The development of automobiles also led to a restructuring of roads and shifted the architectural focus of the home from the front porch to the garage. Pandian spoke to property developers who explained that, increasingly, people want houses with their own space isolated from others. Pandian paused his reading to connect his study of porches to the theme of democracy; in a way, American porches were mini agoras.

Pandian’s next chapter was about public spaces. He wrote about Denton, North Texas, a town in which a dominant white majority led to the expulsion of the Black community to the outskirts. There was, and still is, a strong anti-racist movement in Denton. In particular, activists focused on removing a statue of a Confederate soldier erected in 1918 in the center of the town square.

The Confederate monument gave ownership and power to its white inhabitants. Katina Stone-Butler, a singer and activist, explained that she felt there were spiritual barriers created by the monument. Although everyone had physical access to the neighborhood, white members were supported by their history of power commemorated by the statue.

“This place was public, yet segregated,” Pandian explained. “Public, yet open only to some. Public and yet welcome to certain members of that public and absolutely not to others.”

The monument was finally taken down without warning in June 2020. This was in response to the Black Lives Matter protests of the summer and years of dedicated work by Willie Hudspeth, a Denton activist. Hudspeth held a weekly vigil at the monument for 21 years before it was taken down. Additionally, he testified to the Denton County commissioners court, arguing not that the statue should be taken down but that the two water fountains at the base of the statue should be restored so that anyone could drink from them.

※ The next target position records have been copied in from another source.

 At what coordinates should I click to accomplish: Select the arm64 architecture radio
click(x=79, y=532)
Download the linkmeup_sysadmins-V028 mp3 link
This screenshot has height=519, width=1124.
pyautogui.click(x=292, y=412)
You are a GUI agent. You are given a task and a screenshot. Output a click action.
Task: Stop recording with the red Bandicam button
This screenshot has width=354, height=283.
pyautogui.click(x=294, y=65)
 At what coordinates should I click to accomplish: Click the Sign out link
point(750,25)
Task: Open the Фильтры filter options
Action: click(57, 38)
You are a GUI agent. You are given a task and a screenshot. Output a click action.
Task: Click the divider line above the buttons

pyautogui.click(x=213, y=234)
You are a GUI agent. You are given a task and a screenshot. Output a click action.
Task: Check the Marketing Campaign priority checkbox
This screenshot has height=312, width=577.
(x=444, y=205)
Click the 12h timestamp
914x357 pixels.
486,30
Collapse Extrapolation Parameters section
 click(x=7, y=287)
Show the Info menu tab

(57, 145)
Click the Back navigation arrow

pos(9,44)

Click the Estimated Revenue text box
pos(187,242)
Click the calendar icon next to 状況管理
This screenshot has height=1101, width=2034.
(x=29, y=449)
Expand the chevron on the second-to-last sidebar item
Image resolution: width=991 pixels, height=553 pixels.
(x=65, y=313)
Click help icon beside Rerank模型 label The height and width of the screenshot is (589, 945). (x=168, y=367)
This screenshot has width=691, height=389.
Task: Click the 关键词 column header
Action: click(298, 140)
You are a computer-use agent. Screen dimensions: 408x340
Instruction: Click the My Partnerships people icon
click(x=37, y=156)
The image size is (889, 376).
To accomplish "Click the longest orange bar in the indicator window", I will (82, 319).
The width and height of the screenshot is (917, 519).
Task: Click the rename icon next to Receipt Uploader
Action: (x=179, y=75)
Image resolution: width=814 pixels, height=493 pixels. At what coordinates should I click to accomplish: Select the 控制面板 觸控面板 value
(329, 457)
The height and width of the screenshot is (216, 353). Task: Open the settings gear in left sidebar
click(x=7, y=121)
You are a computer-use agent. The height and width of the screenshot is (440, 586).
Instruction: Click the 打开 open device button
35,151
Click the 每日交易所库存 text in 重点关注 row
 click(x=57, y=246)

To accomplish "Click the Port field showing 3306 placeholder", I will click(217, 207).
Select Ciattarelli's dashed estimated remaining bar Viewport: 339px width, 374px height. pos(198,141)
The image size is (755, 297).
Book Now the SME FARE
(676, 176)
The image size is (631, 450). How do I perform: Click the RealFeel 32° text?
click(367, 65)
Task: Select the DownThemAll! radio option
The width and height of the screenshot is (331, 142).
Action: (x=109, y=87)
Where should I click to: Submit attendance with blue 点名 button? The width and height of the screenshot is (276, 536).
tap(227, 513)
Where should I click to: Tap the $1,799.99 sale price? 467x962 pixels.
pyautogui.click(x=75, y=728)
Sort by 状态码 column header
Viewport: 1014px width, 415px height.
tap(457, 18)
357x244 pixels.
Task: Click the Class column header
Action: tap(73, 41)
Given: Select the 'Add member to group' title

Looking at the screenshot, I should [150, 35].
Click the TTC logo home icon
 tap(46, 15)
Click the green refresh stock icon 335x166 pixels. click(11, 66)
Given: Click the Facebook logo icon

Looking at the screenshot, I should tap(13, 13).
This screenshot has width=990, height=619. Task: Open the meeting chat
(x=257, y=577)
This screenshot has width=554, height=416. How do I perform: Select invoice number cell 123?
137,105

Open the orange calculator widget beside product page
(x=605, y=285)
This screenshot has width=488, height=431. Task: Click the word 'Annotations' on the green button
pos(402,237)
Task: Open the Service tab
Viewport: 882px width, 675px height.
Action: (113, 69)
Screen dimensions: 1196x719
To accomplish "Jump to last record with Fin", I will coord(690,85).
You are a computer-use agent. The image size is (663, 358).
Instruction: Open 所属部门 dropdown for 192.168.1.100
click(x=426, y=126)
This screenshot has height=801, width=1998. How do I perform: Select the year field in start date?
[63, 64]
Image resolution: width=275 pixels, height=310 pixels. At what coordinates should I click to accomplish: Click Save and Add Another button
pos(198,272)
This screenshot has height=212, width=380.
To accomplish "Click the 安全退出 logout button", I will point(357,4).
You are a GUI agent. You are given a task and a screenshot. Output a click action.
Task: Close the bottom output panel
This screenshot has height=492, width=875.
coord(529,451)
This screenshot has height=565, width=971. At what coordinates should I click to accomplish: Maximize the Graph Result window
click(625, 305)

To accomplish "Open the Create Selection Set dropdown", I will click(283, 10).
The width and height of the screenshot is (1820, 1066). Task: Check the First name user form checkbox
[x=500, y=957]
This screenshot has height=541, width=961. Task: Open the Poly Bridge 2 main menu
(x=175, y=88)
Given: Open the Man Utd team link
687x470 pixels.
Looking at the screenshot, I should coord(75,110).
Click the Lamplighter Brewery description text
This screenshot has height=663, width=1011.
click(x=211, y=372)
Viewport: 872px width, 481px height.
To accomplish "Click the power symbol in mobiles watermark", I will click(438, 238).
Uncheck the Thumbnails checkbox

The last section of Pandian’s book that he shared with the audience was from the conclusion. The conclusion referenced the community that came out of COVID-19 pandemic. Pandian wrote about daily walkers, block parties, collaborative parenting and one-way Halloween trick-or-treating routes in Baltimore. Other city initiatives, like the B-More Community Fridge, shows the way people still value resources that exist in the public space. These examples show that there are still ways for people to take care of each other through shared spaces.

The talk then moved into a panel discussion. One of the questions Bruce asked Pandian was what his experience talking to people with such diverse opinions was like. Pandian explained that small gestures, like greeting someone on a hike, can help normalize socializing with people you might not otherwise meet. He also explained that it is the role of institutions to make these connections possible; people can’t meet each other on walks if their sidewalks aren’t well maintained.

Pandian ended the talk by reminding everyone that thinking about the division of people requires more analysis than individual thought processes. It is about understanding the infrastructure that creates those gaps.

“We need to understand polarization not simply as a matter of identity or ideology,” Pandian explained. “But instead as a kind of feature of what our lives have become.”